What you should do: Would you output, exactly as written, the line with "Open the Catalog basket icon" and all lines after it to the end of the data below, and no others?

**** Input data ****

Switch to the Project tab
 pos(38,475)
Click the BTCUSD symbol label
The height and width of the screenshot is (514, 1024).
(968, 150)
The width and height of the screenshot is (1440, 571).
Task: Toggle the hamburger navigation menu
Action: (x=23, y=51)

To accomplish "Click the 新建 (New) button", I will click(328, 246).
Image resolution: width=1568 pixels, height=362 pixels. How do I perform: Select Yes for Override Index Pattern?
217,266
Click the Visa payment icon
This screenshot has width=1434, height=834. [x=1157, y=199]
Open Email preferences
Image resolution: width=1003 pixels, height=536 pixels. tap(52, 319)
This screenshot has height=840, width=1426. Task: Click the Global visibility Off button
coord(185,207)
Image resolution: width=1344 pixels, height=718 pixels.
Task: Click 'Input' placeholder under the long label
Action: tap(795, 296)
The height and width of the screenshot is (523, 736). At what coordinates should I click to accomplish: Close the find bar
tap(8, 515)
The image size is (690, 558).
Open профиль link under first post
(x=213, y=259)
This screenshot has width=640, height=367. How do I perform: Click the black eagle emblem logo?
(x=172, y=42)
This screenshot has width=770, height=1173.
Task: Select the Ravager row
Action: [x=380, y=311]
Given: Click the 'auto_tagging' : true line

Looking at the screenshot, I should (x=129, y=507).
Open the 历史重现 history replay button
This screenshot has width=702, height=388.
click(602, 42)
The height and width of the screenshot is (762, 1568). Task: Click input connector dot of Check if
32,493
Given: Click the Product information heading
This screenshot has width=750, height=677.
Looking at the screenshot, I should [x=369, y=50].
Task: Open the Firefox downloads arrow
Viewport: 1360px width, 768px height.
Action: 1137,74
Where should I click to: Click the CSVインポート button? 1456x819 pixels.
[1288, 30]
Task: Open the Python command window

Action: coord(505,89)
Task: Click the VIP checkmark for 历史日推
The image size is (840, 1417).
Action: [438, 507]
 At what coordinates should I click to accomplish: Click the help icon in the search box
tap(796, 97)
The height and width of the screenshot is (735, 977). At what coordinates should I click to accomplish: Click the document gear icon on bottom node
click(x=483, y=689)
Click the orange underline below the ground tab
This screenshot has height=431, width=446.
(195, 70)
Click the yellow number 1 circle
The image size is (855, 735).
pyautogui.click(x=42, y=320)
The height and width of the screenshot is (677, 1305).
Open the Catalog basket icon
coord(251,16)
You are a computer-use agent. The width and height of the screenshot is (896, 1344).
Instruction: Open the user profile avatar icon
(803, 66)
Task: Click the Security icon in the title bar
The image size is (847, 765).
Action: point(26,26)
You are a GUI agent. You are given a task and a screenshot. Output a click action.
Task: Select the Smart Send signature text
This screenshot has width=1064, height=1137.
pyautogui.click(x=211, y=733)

****

Written response:
Open the Catalog basket icon
coord(251,16)
You are a computer-use agent. The width and height of the screenshot is (896, 1344).
Instruction: Open the user profile avatar icon
(803, 66)
Task: Click the Security icon in the title bar
The image size is (847, 765).
Action: point(26,26)
You are a GUI agent. You are given a task and a screenshot. Output a click action.
Task: Select the Smart Send signature text
This screenshot has width=1064, height=1137.
pyautogui.click(x=211, y=733)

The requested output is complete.